Published Jan 01, 2006Bloc Party singer Kele Okereke is already tired of the oft-related story that he handed a demo CD to Franz Ferdinand's Alex Kapranos in October 2003. Okereke would prefer to testify about how his London, UK-based band is injecting dance-hungry art-punk with a dose of Technicolor on their highly touted debut, Silent Alarm.
They've received copious media coverage already, both in their homeland and here in North America, long before their album's release, and Okereke thinks they're worth every drop of ink. "To be honest I'm pretty confident about what we do as a band. I'd be worried about the amount of exposure we were getting if I thought we weren't a good band.

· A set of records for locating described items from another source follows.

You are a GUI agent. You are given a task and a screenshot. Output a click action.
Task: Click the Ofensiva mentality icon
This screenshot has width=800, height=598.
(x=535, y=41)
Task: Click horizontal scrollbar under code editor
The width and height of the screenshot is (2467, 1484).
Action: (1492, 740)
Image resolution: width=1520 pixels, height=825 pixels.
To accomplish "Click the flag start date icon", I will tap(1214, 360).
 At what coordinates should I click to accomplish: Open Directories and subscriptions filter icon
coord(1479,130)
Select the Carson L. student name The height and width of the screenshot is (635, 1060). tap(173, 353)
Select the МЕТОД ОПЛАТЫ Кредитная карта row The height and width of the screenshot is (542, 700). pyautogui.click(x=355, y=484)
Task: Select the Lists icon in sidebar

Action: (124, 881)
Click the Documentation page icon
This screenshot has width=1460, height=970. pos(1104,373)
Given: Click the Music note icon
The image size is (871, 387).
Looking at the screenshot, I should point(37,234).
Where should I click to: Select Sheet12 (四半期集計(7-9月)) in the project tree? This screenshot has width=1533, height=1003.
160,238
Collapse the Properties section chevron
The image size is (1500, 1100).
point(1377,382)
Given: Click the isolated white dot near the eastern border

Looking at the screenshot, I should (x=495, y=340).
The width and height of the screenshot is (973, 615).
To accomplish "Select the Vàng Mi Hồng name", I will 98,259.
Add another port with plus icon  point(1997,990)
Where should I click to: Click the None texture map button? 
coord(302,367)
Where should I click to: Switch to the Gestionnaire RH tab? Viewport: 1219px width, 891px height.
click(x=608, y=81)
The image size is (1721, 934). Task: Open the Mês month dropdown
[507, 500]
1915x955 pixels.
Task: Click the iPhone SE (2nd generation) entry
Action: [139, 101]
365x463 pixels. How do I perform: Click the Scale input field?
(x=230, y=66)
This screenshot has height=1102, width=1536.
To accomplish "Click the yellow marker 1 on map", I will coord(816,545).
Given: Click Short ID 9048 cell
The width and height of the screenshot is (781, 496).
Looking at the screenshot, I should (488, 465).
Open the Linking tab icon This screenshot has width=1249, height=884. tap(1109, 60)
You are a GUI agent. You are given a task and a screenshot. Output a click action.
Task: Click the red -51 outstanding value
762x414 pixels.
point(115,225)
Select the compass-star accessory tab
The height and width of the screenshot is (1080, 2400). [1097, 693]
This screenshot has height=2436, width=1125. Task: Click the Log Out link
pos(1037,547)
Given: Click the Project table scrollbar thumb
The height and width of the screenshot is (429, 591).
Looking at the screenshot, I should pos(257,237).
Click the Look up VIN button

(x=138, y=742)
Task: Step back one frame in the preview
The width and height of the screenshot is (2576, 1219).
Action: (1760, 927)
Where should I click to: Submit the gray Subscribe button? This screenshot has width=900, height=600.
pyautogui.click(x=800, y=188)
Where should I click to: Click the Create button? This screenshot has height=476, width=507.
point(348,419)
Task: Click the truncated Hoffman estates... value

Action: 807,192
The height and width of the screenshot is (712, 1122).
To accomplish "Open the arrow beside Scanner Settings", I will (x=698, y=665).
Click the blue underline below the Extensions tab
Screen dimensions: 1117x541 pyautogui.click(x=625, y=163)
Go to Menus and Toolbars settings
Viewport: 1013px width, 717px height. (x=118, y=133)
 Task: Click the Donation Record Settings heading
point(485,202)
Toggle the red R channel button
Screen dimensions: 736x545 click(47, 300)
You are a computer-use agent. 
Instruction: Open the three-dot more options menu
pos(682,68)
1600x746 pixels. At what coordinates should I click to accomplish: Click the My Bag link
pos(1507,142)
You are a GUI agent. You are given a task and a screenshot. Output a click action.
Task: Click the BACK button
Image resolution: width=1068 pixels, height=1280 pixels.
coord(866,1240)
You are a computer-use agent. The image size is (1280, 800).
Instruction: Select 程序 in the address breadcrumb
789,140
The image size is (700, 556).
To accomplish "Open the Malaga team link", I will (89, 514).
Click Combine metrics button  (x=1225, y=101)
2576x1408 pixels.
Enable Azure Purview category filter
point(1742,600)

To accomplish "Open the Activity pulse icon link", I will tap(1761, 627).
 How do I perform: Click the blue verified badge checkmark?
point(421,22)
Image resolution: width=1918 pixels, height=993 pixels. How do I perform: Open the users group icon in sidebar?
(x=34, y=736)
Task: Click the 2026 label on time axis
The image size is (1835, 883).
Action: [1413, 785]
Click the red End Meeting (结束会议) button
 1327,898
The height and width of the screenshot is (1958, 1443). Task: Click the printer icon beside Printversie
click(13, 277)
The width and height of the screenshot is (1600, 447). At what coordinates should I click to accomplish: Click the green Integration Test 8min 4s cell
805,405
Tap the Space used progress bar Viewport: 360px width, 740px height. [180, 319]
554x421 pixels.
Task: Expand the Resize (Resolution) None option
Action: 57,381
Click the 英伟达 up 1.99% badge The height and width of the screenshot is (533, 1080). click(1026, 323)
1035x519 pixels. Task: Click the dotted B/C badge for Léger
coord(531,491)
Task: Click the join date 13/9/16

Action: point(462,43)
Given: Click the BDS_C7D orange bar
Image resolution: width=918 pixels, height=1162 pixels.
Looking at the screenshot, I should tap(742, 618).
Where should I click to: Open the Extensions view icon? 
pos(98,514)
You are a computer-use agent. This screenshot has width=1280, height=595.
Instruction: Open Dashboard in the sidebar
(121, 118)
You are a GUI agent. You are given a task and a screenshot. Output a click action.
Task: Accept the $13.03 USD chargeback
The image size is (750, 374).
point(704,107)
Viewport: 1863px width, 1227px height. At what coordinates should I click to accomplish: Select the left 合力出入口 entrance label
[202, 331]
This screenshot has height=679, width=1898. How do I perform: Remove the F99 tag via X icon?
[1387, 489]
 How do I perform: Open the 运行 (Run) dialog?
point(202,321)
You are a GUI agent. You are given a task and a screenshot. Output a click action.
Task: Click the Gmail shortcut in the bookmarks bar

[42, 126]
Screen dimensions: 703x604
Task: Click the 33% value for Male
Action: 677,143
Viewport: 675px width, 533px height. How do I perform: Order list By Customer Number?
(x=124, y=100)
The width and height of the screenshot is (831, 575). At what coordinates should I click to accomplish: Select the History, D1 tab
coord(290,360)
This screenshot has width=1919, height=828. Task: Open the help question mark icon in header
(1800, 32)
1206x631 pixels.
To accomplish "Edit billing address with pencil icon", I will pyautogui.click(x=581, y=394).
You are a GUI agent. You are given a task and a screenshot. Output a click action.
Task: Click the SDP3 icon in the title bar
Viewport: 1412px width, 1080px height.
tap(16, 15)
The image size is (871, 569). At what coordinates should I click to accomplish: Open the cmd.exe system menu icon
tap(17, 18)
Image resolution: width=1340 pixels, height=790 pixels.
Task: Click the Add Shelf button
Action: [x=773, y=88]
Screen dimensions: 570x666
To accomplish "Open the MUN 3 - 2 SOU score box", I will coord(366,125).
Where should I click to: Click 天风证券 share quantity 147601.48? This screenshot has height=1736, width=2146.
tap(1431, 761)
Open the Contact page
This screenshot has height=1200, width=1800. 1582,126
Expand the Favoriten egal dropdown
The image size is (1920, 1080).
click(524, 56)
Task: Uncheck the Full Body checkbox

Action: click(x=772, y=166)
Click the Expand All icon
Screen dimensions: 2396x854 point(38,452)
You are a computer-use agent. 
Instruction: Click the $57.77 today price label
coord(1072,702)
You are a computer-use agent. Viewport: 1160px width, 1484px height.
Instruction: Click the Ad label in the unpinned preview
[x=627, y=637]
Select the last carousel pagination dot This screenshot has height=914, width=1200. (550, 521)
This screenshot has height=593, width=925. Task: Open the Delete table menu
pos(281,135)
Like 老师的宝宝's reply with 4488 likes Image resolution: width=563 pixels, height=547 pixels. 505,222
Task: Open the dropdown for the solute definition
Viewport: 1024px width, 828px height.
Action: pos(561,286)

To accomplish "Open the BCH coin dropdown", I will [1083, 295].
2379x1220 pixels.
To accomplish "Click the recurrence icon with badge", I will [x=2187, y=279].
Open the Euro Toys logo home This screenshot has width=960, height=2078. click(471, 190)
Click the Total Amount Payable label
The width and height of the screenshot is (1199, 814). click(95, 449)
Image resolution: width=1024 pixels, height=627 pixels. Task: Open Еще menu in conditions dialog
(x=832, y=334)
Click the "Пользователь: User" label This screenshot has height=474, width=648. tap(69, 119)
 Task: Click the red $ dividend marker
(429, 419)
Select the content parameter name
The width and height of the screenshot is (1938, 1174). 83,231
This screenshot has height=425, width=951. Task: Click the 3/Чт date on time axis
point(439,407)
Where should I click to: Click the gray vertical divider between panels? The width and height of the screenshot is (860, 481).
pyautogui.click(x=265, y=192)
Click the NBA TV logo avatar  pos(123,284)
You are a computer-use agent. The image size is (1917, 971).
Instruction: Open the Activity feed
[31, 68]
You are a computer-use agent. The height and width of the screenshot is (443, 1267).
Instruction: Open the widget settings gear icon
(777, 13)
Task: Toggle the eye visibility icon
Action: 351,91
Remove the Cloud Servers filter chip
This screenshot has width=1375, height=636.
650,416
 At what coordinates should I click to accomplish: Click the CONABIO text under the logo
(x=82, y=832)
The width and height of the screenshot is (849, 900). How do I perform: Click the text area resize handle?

As it is, I am confident that we've written a good album that we're proud of," he says.
"We're continuing to write songs that I'm even more proud of. It's quite interesting to be in a position where people are talking about you, because it can make them more suspicious. All that it guarantees is that you'll be exposed; it doesn't guarantee whether that exposure will be good or bad, or what everyone will see in you," he continues. "I've never really cared about what people think, to be honest. As long as we enjoy the music we make, that is the only thing that matters because public opinion is fickle."
They needn't worry for now: Bloc Party's music is already a proven chart success and has become universal in crossing all sorts of boundaries musical and cultural while exploring a variety of musical genres. "We didn't want to be seen as some prosaic indie band. There are lots of other kinds of music that we certainly feed upon when writing our music. It's all about ascending boundaries and making something that we thought was good."
With signal calls that evoke the best work of New Order, Blur, the Cure and Gang of Four, Bloc Party certainly have the flair to fulfil their ambitions. In striving to please themselves they have recorded a textured, mesmerising and accessible album that defies simple categorisation. The guitars are ferociously crisp and inventive, the rhythm section booms with dance floor authority and Okereke's call for response is pronounced and poignant.
"We found that a lot of modern guitar music is quite boring, to be quite honest," he confesses. "Sonically there seemed to be no ambition, and while we were listening to a lot of modern guitar bands, I think it just became a case of making sure that our album was vast-sounding without being cheesy."
Searching for "someone with a knowledge of dance music as well as rock music" to capture their vision, they enlisted Paul Epworth (the Futureheads, Maximo Park, the Streets), one of the world's most sought-after producers/remixers. "I think that we intentionally didn't want to make anything too slick because that is what this band is about; there is dirt and there is grit."
With Epworth's help, the band found themselves a cut above their peers. "I think that for us, we never wanted to sound like some crap garage rock band. We were really obsessed with sound and the way we play as musicians; we're really obsessed with the sonic capabilities of our instruments," Okereke explains. "We wanted to make an album that reflected that. Again, it raises my point that the modern guitar music I hear just really sounds like a flat experience. We want to stand out."